Para ilustrar a diferença, o grupo separou um conjunto de espécies que possuía dados para todos os critérios e avaliou o grau de ameaça. Levando em conta todas as espécies desse subgrupo, se considerado apenas o critério A, 91,4% do total de espécies estariam ameaçadas e 90,3% das exclusivas da Mata Atlântica.
Ao utilizar apenas o critério B, muitas vezes o único usado em levantamentos do tipo, só 10,7% das espécies ou 16,6% das endêmicas estariam ameaçadas. Tendo os critérios C e D como referência, então, 3,2% das endêmicas seriam consideradas ameaçadas e, no máximo, 2,5% do total.
O método inovador será utilizado a partir de 2024 para avaliar o grau de ameaça das cerca de 12 mil espécies vegetais presentes exclusivamente no Brasil e que ainda não passaram por esse tipo de avaliação. O trabalho é realizado pelo Centro Nacional de Conservação da Flora, do Jardim Botânico do Rio de Janeiro, onde atuam alguns dos coautores do estudo.
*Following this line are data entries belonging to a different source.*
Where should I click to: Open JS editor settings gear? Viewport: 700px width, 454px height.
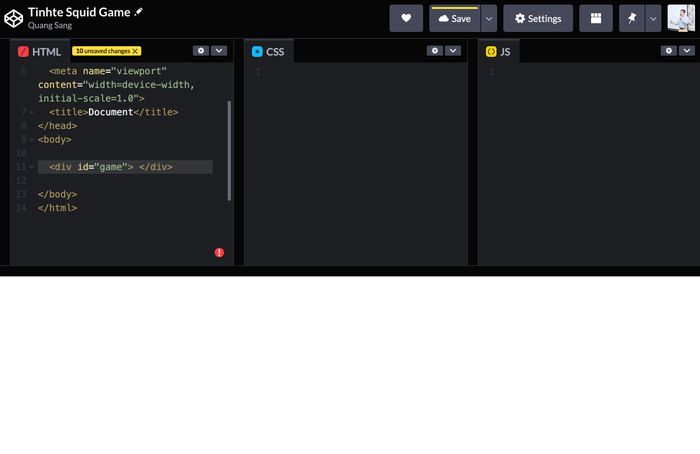(668, 50)
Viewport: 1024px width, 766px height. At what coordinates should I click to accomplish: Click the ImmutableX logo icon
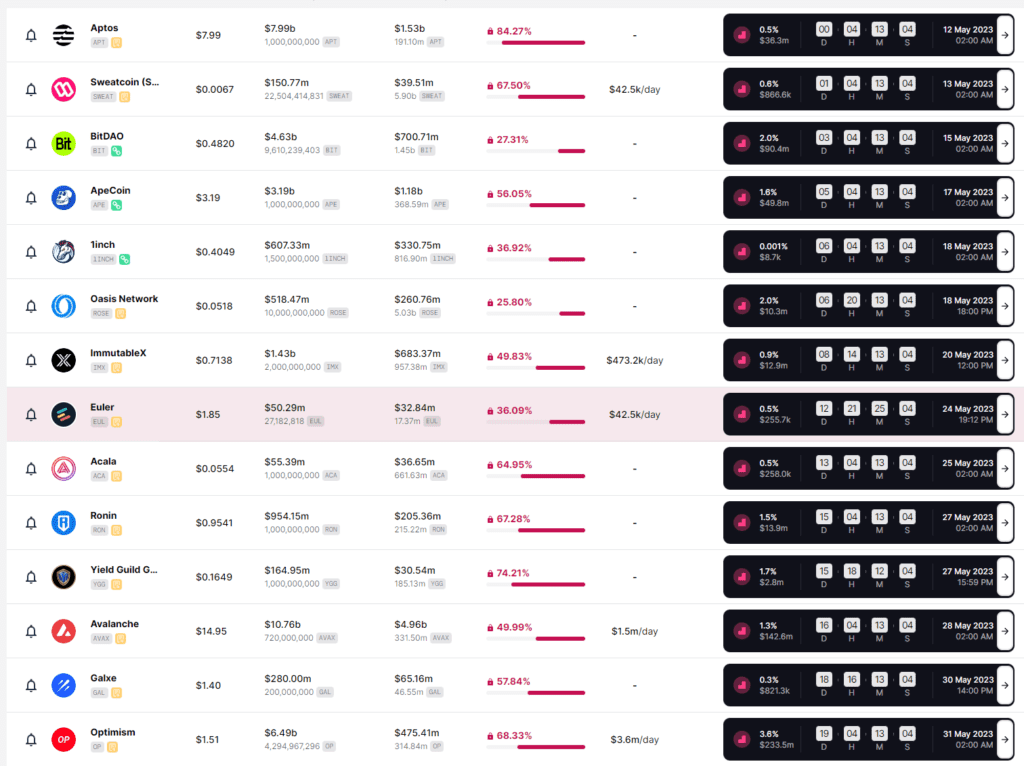pyautogui.click(x=64, y=360)
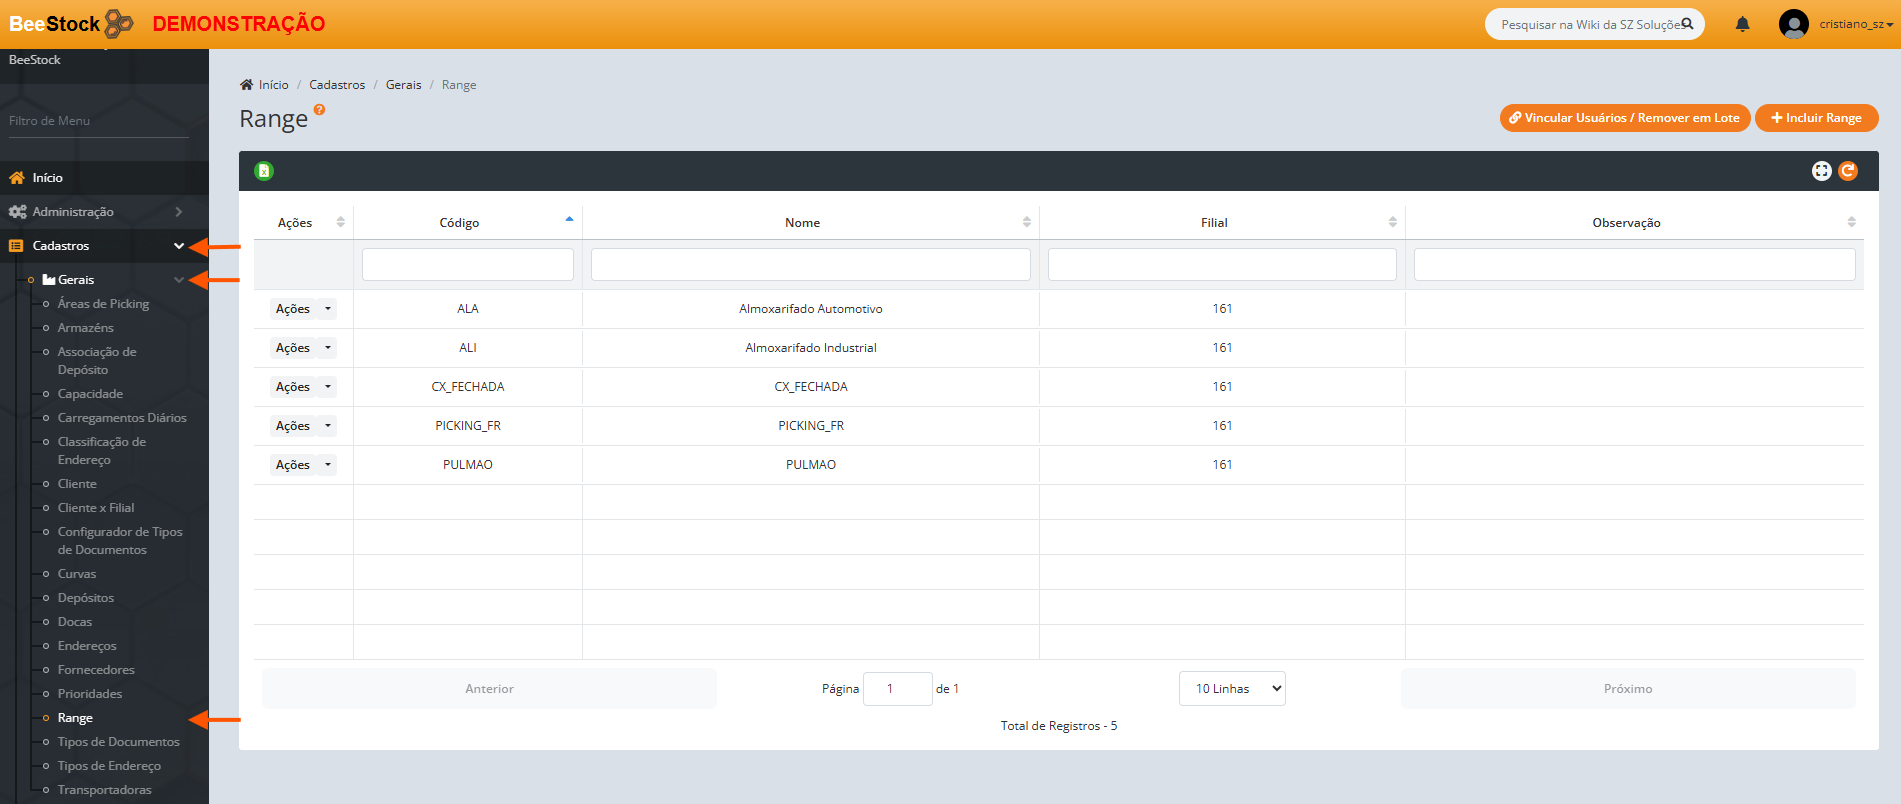This screenshot has height=804, width=1901.
Task: Click the green Excel export icon
Action: 264,171
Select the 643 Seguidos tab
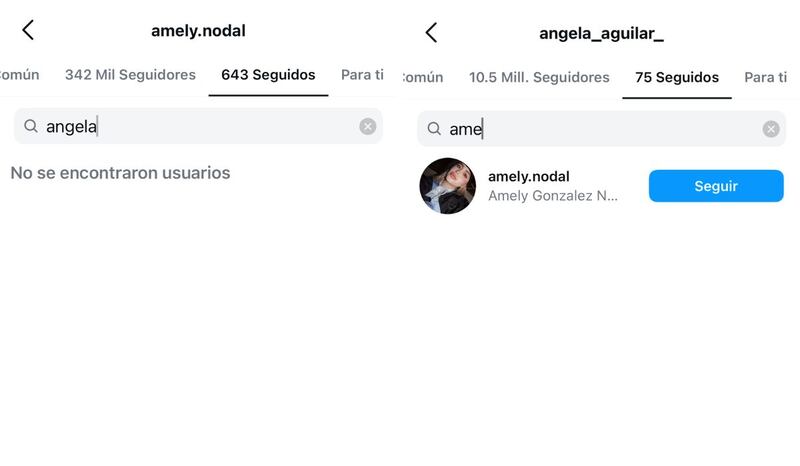This screenshot has width=800, height=466. [x=268, y=75]
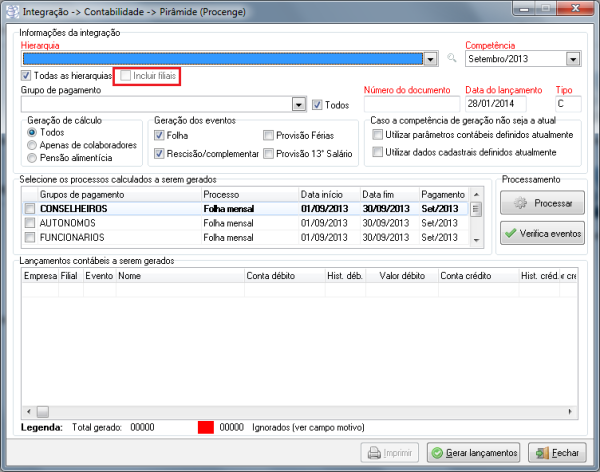Click the application icon in title bar
Screen dimensions: 600x472
click(x=12, y=10)
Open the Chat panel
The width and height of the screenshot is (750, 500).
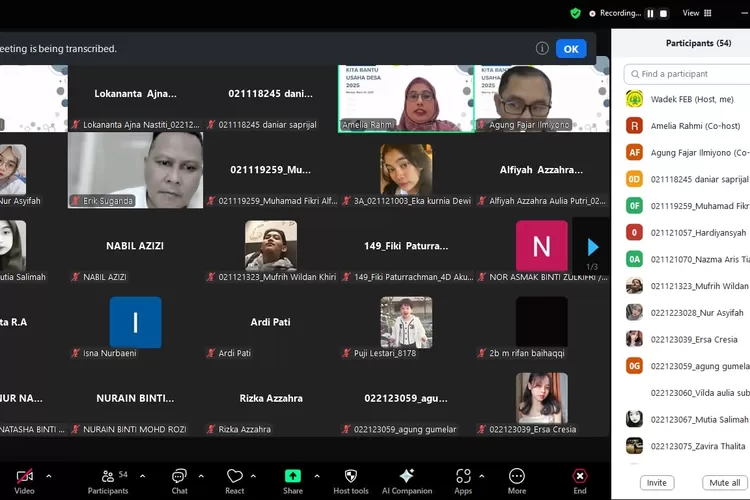tap(179, 480)
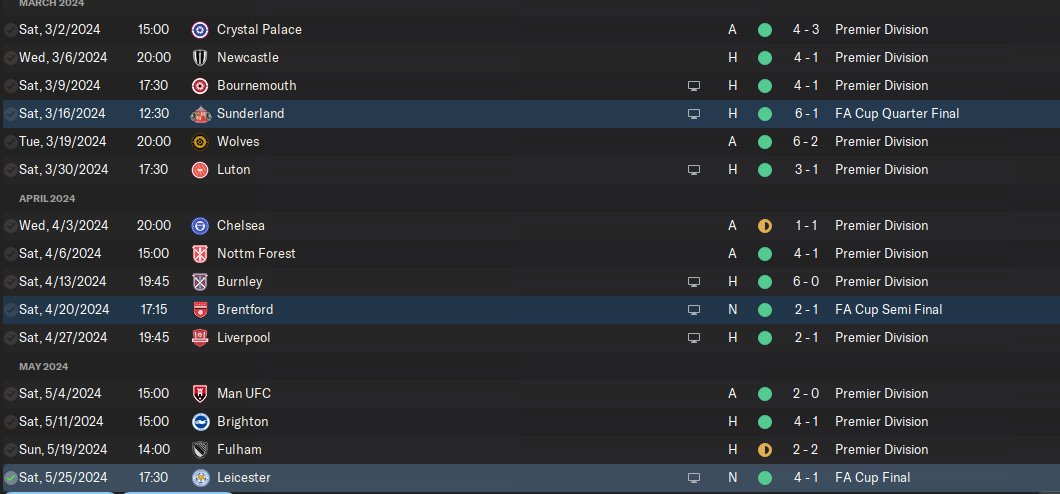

Os autores propõem ainda que o método possa ser utilizado em escala global. Em uma simulação usando dados de outras florestas tropicais, os pesquisadores atestaram que 30% a 35% das espécies de árvores do planeta podem estar ameaçadas apenas pelo desmatamento.
“Informações desse tipo são primordiais para a criação de políticas públicas de conservação e reflorestamento. Pode-se priorizar áreas mais degradadas e espécies mais ameaçadas, sem deixar de considerar locais em que há florestas que podem não ser mais viáveis no longo prazo se algo não for feito agora”, comenta o pesquisador.
A boa notícia é que cinco espécies consideradas extintas na natureza foram redescobertas no estudo. Por outro lado, 13 espécies de árvores exclusivas da Mata Atlântica foram reclassificadas como possivelmente extintas.